ICASSP 2006 - May 15-19, 2006 - Toulouse, France

Technical Program

Paper Detail

Paper:SLP-P11.11
Session:Front-end For Robust Speech Recognition
Time:Wednesday, May 17, 16:30 - 18:30
Presentation: Poster
Topic: Speech and Spoken Language Processing: End-point detection and barge-in methods
Title: Robust Endpoint Detection for Speech Recognition based on Discriminative Feature Extraction
Authors: Koichi Yamamoto, Toshiba Corporation, Japan; Firas Jabloun, Klaus Reinhard, Toshiba Research Europe Ltd., United Kingdom; Akinori Kawamura, Toshiba Corporation, Japan
Abstract: This paper proposes a robust endpointer for automatic speech recognition (ASR). The proposed endpointer is based on voice activity detection (VAD) with energy and likelihood ratio criteria, where the likelihood ratio is calculated using speech and non-speech Gaussian Mixture Models (GMMs).
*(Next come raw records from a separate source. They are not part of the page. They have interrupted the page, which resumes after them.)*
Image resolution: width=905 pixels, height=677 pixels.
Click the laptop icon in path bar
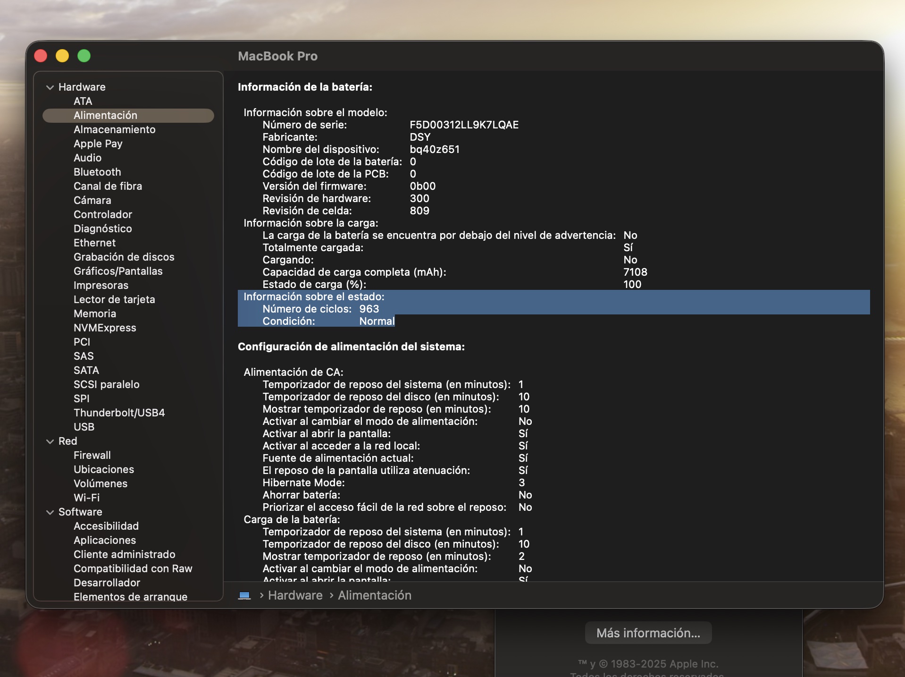tap(244, 595)
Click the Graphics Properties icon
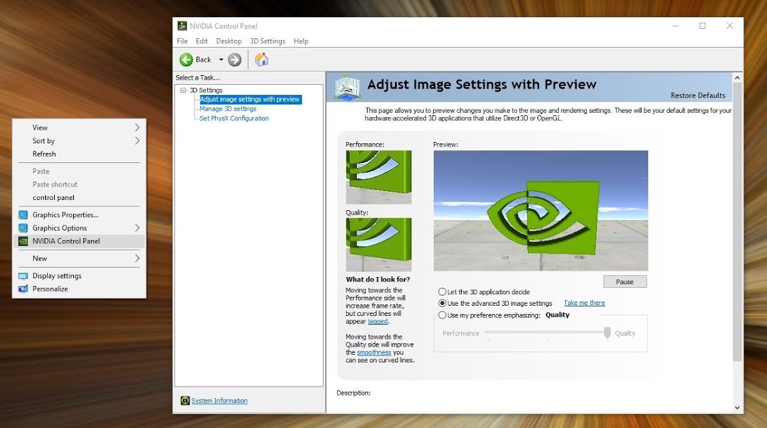767x428 pixels. [x=23, y=215]
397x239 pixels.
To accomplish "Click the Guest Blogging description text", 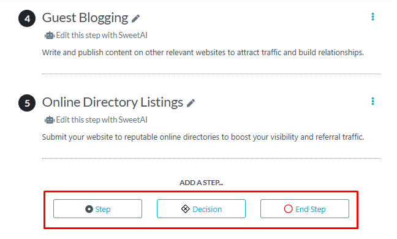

In order to improve the performance of speech/non-speech classification, the parameters required to calculate the likelihood ratio are trained by discriminative feature extraction (DFE). Experimental results have shown that the proposed endpointer achieves good performance compared to an energy-based endpointer in terms of start-of-speech and end-of-speech detections. Due to the improvement of the endpointer, the performance of ASR has also been improved.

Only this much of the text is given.